▶ _Listed records_:
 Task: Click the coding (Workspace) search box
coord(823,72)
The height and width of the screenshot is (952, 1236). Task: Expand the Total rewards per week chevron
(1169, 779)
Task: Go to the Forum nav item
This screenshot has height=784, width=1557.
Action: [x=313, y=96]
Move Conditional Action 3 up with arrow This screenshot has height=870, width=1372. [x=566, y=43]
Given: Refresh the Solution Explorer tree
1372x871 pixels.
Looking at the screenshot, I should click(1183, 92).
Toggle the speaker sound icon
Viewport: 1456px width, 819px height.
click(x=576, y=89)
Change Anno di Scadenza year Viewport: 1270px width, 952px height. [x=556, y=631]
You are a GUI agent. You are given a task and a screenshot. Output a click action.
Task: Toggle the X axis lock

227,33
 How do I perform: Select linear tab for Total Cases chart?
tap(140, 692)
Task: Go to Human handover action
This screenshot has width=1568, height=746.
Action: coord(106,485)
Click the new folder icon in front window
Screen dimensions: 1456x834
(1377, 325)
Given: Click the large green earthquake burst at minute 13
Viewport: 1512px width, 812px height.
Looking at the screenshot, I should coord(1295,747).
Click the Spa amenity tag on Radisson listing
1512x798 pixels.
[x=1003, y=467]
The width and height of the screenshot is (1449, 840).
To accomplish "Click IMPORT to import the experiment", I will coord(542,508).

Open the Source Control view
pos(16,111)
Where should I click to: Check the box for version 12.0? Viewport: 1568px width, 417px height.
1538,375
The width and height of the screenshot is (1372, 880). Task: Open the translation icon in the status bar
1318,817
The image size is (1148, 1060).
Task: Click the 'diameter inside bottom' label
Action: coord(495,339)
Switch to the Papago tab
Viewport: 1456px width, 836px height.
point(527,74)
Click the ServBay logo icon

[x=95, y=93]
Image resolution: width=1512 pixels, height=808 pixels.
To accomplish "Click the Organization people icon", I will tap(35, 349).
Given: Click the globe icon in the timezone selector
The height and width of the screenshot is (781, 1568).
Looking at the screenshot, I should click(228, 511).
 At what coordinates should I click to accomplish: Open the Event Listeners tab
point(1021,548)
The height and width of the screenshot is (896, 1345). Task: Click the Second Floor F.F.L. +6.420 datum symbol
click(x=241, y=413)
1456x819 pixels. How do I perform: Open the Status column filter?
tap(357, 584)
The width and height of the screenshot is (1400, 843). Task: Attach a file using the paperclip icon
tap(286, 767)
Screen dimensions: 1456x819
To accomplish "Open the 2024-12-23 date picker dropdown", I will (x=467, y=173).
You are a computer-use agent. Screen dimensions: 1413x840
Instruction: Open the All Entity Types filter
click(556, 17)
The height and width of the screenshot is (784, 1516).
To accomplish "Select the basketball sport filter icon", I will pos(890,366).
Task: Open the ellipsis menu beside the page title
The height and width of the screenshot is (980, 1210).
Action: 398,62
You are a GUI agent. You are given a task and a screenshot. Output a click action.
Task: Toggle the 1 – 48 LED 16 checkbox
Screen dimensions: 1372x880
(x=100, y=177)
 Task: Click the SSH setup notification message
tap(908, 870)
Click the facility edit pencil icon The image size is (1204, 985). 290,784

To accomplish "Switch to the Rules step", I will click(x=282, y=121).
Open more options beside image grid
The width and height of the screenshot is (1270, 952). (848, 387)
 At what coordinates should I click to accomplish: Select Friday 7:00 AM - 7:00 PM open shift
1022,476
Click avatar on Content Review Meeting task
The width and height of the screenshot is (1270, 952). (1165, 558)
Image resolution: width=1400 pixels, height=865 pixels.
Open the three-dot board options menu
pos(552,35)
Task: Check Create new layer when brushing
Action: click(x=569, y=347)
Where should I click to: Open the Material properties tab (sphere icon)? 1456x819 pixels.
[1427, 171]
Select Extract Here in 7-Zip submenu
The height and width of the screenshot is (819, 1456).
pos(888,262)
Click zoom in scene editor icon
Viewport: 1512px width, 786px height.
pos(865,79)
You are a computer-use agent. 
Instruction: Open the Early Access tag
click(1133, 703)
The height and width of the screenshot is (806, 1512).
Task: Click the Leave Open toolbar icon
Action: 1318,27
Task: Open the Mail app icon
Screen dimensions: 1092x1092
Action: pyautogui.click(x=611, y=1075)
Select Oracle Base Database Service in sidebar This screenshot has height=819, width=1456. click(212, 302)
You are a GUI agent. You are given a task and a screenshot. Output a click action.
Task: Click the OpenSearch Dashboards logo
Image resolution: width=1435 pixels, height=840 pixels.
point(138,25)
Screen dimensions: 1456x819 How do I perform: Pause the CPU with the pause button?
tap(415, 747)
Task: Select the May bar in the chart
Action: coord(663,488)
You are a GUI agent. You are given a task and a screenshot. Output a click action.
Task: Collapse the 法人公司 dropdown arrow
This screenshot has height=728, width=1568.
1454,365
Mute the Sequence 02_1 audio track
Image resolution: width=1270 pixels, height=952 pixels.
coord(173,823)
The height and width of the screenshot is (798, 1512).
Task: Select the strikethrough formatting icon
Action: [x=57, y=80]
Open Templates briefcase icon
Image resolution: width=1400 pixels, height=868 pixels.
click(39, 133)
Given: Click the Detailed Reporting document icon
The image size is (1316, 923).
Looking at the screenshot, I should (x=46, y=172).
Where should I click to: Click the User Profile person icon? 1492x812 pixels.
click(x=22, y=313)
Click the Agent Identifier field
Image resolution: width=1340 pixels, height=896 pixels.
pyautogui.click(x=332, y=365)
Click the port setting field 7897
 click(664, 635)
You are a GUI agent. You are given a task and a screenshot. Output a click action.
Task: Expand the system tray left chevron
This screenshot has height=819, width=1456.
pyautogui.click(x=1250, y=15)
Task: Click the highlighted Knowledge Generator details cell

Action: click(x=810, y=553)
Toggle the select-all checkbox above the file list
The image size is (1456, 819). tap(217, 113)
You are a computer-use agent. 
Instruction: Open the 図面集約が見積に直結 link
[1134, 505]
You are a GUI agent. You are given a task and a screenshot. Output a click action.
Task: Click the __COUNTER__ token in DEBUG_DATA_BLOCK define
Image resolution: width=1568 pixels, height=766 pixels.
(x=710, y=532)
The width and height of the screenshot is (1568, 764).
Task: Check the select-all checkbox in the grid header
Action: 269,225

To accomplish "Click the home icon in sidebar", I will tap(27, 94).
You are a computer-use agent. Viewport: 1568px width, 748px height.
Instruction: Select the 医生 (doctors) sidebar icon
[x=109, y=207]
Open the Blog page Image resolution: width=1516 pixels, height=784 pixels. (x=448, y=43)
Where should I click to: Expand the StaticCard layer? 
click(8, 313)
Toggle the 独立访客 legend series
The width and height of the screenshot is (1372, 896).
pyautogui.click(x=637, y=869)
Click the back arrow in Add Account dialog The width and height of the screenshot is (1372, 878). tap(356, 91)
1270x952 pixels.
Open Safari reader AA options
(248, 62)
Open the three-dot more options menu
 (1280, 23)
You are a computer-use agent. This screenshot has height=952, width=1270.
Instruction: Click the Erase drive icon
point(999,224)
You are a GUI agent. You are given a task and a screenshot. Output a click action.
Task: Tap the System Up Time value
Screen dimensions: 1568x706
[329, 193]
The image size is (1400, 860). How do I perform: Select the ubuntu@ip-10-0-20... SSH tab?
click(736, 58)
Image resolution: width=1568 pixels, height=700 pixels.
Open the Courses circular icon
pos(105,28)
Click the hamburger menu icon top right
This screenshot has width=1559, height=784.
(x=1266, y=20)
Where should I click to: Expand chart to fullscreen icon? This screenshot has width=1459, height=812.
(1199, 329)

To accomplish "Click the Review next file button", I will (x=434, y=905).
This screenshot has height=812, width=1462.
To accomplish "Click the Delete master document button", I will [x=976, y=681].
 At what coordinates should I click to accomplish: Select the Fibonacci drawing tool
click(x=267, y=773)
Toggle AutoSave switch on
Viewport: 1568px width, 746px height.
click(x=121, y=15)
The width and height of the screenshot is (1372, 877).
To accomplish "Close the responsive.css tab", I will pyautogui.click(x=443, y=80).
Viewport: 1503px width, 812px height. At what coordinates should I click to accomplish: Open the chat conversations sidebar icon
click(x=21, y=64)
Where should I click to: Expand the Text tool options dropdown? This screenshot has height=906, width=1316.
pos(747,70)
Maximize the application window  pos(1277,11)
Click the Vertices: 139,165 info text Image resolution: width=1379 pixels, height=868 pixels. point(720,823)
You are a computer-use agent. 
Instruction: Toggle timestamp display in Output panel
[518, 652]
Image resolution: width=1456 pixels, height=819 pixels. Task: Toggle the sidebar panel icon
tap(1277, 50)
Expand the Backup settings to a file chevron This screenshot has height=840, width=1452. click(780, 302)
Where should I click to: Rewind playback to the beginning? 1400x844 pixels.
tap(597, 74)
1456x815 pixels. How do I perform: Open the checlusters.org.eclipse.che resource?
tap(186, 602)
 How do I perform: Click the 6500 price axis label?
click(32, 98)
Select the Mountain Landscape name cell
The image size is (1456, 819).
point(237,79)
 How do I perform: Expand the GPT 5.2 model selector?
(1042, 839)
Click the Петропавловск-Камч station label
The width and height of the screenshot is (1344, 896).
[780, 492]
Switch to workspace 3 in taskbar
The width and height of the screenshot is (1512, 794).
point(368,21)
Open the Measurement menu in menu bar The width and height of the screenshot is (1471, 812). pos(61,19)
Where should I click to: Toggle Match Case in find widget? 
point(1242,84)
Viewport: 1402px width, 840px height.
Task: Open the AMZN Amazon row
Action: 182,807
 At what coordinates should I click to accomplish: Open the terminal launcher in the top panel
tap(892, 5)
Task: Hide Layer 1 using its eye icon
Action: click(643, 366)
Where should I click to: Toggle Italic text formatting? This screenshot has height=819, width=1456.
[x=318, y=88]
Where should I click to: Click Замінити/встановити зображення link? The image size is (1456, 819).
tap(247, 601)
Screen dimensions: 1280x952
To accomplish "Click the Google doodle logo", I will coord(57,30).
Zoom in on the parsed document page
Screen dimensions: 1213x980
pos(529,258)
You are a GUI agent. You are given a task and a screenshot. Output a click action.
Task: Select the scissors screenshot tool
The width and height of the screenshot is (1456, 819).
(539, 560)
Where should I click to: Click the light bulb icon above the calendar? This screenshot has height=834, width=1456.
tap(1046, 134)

▶ _What to work on_: Show all lines in the entries above where the word "page" appears.

▶ _Exercise answer_:
Task: Open the ellipsis menu beside the page title
Open the Blog page Image resolution: width=1516 pixels, height=784 pixels. (x=448, y=43)
Zoom in on the parsed document page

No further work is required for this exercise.